Got up an hour early today to go make sausage…i.e. vote. Chatham County is having a referendum on "Liquor by the drink." Bars in the county aren’t allowed to serve anything stronger than beer, so the vote is to allow them to serve mixed drinks or not.

It’s not expected to pass–the weird "dry county" mentality still persists strangely in parts of the South–but Kevin and I slogged out in the rain and voted anyway.

My poison ivy has reached the scabby crusty oozing phase, which looks positively leprous and feels worse. (They say leprosy doesn’t actually hurt, since the nerves go long before stuff starts falling off.)  I slather it regularly with anti-itch cream, which I think is mostly camphor. Sadly, despite all of our lidocaine creams and everything else, it’s plain old camphor that offers me the greatest relief. Go figure. (I have tested this extensively on my last bout of poison ivy, an appalling number of tick bites,* and The Chigger Incident.)

I have a week and a half to write the rest of Wurstbreath. Fortunately, I’m nearly done. Yesterday got me through the bit with the sewers and the potato salad, and now I just need one good fire-on-the-mountain writing day when I hammer out the Dramatic Climax, and I’m done.

It’s raining, so I don’t have to water the garden for a couple days, which is good. A pair of chipping sparrows were on the feeder earlier–that’s a new one for the yard. Sadly, the rain or wind or something flattened the one iris that had bloomed unexpectedly (the last tenant threw some bulbs in the ground–bi-colored dutch iris being one, apparently. There’s also a bed of daffodils and, under vast tangles of bindweed, what I think are daylilies valiantly clinging to life. I cleared out the bindweed, so we’ll see if they get around to flowering.)

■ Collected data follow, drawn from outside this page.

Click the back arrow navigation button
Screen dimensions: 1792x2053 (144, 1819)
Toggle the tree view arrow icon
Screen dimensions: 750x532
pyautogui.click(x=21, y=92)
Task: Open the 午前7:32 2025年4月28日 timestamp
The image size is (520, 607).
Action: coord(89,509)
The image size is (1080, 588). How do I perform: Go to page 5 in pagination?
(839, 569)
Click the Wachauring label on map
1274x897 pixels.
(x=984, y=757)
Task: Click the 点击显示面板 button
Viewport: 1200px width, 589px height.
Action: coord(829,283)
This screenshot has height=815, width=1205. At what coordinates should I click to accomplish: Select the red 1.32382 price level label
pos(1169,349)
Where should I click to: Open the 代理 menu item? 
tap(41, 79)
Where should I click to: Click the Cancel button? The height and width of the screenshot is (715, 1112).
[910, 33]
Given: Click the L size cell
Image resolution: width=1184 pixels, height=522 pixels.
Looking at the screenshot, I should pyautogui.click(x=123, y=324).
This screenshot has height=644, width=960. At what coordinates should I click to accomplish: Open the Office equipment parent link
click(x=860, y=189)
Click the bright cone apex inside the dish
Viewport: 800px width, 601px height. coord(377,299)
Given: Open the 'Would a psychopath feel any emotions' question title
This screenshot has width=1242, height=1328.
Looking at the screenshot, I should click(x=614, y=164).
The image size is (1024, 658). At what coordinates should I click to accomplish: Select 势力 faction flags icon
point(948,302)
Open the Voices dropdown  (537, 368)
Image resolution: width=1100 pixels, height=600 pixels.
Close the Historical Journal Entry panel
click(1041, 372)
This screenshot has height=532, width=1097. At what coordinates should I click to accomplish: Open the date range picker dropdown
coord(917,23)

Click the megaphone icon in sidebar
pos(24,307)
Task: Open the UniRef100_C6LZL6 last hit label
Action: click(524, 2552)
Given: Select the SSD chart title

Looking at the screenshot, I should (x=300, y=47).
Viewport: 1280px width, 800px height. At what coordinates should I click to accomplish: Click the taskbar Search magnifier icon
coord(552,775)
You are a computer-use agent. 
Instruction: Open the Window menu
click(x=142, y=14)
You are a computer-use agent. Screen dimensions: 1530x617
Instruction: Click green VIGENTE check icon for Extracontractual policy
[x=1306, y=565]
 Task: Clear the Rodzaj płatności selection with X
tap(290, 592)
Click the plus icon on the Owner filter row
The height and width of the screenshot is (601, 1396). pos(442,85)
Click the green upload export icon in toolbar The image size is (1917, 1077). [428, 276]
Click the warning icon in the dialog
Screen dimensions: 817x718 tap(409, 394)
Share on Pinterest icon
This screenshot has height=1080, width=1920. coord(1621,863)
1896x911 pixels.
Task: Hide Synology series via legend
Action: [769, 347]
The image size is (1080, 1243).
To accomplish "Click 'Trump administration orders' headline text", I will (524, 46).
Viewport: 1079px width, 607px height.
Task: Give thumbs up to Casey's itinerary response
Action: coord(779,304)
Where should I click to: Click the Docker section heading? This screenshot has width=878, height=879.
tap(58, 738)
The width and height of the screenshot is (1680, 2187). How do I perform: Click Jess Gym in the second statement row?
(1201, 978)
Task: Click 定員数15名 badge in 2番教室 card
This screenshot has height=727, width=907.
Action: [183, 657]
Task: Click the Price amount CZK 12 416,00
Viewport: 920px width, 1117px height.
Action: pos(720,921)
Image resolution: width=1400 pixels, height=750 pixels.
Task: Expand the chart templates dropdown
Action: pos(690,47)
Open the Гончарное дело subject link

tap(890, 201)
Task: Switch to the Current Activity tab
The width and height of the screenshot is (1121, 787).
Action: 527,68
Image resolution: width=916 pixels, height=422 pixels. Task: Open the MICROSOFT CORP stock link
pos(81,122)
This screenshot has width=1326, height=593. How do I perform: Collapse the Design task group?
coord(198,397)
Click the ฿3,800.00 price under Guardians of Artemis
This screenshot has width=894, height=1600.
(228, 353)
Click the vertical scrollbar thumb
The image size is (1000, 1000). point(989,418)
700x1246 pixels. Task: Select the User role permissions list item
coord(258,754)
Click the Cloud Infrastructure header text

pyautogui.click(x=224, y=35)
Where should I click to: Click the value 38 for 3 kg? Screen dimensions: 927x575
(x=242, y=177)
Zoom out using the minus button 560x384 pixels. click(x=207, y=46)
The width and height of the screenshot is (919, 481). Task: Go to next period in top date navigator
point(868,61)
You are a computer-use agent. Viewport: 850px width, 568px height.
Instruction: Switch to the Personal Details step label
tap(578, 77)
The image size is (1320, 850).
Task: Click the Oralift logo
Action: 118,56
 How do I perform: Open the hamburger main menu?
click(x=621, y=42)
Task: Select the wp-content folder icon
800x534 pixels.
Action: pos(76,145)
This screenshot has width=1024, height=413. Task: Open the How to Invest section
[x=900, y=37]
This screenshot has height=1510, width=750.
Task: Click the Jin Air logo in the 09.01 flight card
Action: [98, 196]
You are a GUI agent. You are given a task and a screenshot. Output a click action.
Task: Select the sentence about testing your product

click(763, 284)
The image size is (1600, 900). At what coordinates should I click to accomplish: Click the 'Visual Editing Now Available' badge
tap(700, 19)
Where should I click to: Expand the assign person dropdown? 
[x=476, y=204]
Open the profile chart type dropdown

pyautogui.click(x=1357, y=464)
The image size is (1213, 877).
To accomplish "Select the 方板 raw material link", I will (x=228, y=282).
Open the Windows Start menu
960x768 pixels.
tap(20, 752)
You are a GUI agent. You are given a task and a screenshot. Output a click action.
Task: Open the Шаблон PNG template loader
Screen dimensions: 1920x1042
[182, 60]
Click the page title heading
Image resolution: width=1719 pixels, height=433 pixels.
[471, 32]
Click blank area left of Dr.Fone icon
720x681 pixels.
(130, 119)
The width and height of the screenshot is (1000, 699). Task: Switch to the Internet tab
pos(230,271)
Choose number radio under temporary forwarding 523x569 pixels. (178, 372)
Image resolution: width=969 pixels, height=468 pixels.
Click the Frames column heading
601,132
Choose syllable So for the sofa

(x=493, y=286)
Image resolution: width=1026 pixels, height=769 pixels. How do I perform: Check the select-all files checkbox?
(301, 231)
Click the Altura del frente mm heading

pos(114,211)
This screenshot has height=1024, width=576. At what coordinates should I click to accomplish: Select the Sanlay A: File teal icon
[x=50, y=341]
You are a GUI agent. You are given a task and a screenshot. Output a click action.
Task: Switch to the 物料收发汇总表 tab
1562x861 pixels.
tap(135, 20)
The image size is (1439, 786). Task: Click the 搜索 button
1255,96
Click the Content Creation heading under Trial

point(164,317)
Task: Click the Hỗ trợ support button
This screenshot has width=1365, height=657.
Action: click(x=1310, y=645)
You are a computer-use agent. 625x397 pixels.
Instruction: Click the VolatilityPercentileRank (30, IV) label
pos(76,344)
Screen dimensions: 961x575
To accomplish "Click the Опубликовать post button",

Astonishgly, my liatris bulbs are actually coming up. I tossed ’em in the ground in a seriously half-assed fashion–another mail-order thing that didn’t look particularly likely to survive, planted months late, and wham, here they are. Darwinian gardening for the win! (I’ll probably buy some bigger established plants later in the year–I love liatris, and the goldfinches tear it up getting at the seeds.) My catmint is blooming dramatically in the extremely dry hillside area, and the bees are all over it, and my wild indigo is turning purple.

Indoors, my zoanthid garden continues to spread. The original 8-polyp colony has reached a whopping eighteen polyps, and the various others that I haven’t counted polyps on are spreading across the rocks. (Meanwhile, the mushroom coral, which has the reputation of spreading to take over THE ENTIRE TANK, the first coral I got, hasn’t so much as twitched. At some point, I’ll pick up some more mushrooms, since I love them, and apparently I do not provide the conditions required for total overrun.) Crab Bob has figured out that the chopstick that comes from above (I use a chopstick to push flake food down from the surface occasionally) frequently pushes tasty food into his vicinity, and will come out from under a rock, reach out a claw, and snag the oncoming flake, then gobble it voraciously. 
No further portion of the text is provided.